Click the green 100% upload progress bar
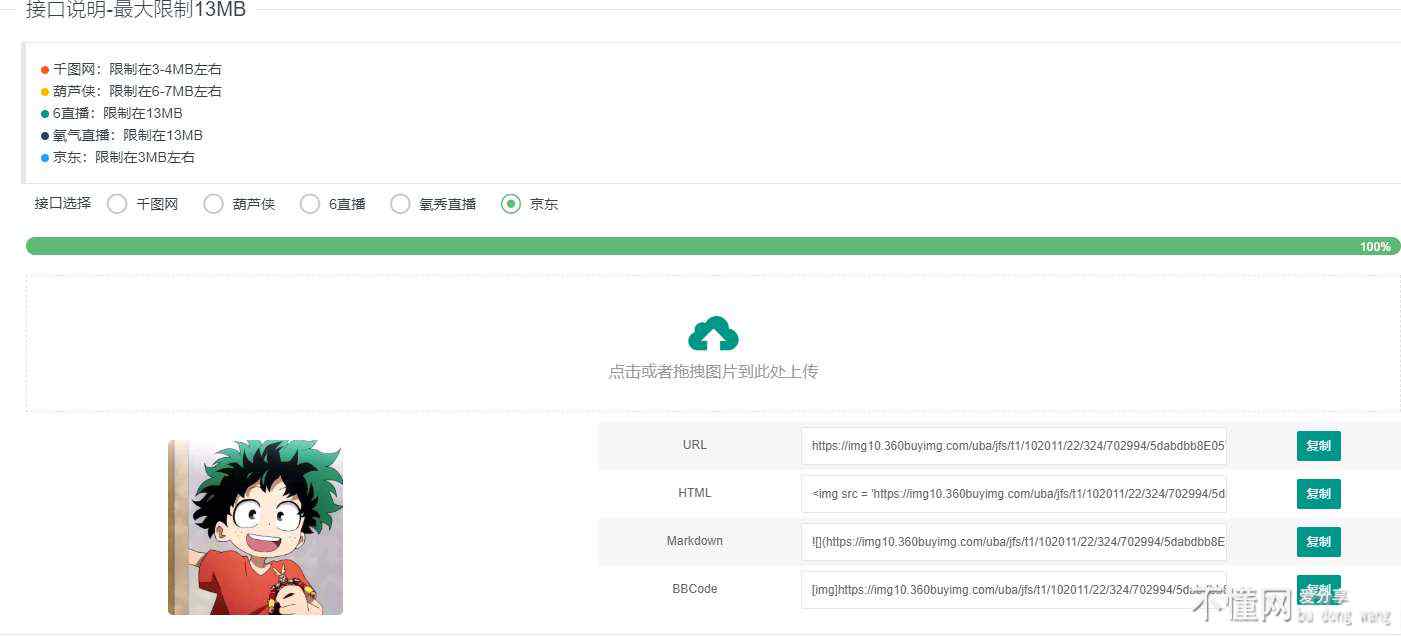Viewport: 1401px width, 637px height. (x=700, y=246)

------------------------------------------------

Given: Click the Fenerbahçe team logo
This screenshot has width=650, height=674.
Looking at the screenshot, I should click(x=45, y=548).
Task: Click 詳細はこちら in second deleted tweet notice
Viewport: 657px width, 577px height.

------------------------------------------------

What the task asks » In the entries above, the lines between the one holding "This screenshot has width=650, height=674." and the one holding "Viewport: 657px width, 577px height.", inclusive, are to be printed exactly as written, and those alone.

Output »
This screenshot has width=650, height=674.
Looking at the screenshot, I should click(x=45, y=548).
Task: Click 詳細はこちら in second deleted tweet notice
Viewport: 657px width, 577px height.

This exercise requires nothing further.